Following the suspension of the Northern Ireland Government and Parliament, internment was continued by the direct rule administration until 5 December 1975. During this time a total of 1,981 people were interned: 1,874 were from an Irish nationalist background, while 107 were from a unionist background.[1]
Historians generally view the period of internment as inflaming sectarian tensions in Northern Ireland, while failing in its goal of arresting key members of the IRA. Many of the people arrested had no links whatsoever with the IRA, but their names appeared on the list of those to be arrested through bungling and incompetence. The list's lack of reliability and the arrests that followed, complemented by reports of internees being abused far in excess of the usual state violence,[21] led to more nationalists identifying with the IRA and losing hope in non-violent methods. After Operation Demetrius, recruits came forward in huge numbers to join the Provisional and Official wings of the IRA.[19] Internment also led to a sharp increase in violence. In the eight months before the operation, there were 34 conflict-related deaths in Northern Ireland. In the four months following it, 140 were killed.[19] A serving officer of the British Royal Marines declared:
It (internment) has, in fact, increased terrorist activity, perhaps boosted IRA recruitment, polarised further the Catholic and Protestant communities and reduced the ranks of the much needed Catholic moderates.[22]
In terms of loss of life, 1972 was the most violent year of the Troubles. The fatal march on Bloody Sunday (30 January 1972) in Derry, when 14 unarmed civil rights protesters were shot dead by British paratroopers, was an anti-internment march.
Interrogation of internees
All of those arrested were interrogated by the British Army and RUC. However, twelve internees were then chosen for further "deep interrogation", using sensory deprivation. This took place at a secret interrogation centre, which was later revealed to be Shackleton Barracks, outside Ballykelly. In October, a further two internees were chosen for deep interrogation. These fourteen became known as "the Hooded Men", or "the Guineapigs".
After undergoing the same treatment as the other internees, the men were hooded, handcuffed and flown to the base by helicopter. On the way, soldiers severely beat them and threatened to throw them from the helicopter. When they arrived they were stripped naked, photographed, and examined by a doctor.[23]
For seven days, when not being interrogated, they were kept hooded and handcuffed in a cold cell and subjected to a continuous loud hissing noise. Here they were forced to stand in a stress position for many hours and were repeatedly beaten on all parts of their body. They were deprived of sleep, food and drink. Some of them also reported being kicked in the genitals, having their heads banged against walls, being shot at with blank rounds, and being threatened with injections. The result was severe physical and mental exhaustion, severe anxiety, depression, hallucinations, disorientation and repeated loss of consciousness.[23][24]

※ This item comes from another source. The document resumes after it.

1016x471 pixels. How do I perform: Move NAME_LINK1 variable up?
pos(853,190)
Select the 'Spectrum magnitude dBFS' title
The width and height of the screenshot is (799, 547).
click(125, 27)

The interrogation methods used on the men became known as the 'five techniques'. Training and advice regarding the five techniques came from senior intelligence officials in the British government. The European Court of Human Rights (ECHR) defined the five techniques as follows:
- (a) wall-standing: forcing the detainees to remain for periods of some hours in a "stress position", described by those who underwent it as being "spreadeagled against the wall, with their fingers put high above the head against the wall, the legs spread apart and the feet back, causing them to stand on their toes with the weight of the body mainly on the fingers";
- (b) hooding: putting a black or navy coloured bag over the detainees' heads and, at least initially, keeping it there all the time except during interrogation;
- (c) subjection to noise: pending their interrogations, holding the detainees in a room where there was a continuous loud and hissing noise;
- (d) deprivation of sleep: pending their interrogations, depriving the detainees of sleep;
- (e) deprivation of food and drink: subjecting the detainees to a reduced diet during their stay at the centre and pending interrogations.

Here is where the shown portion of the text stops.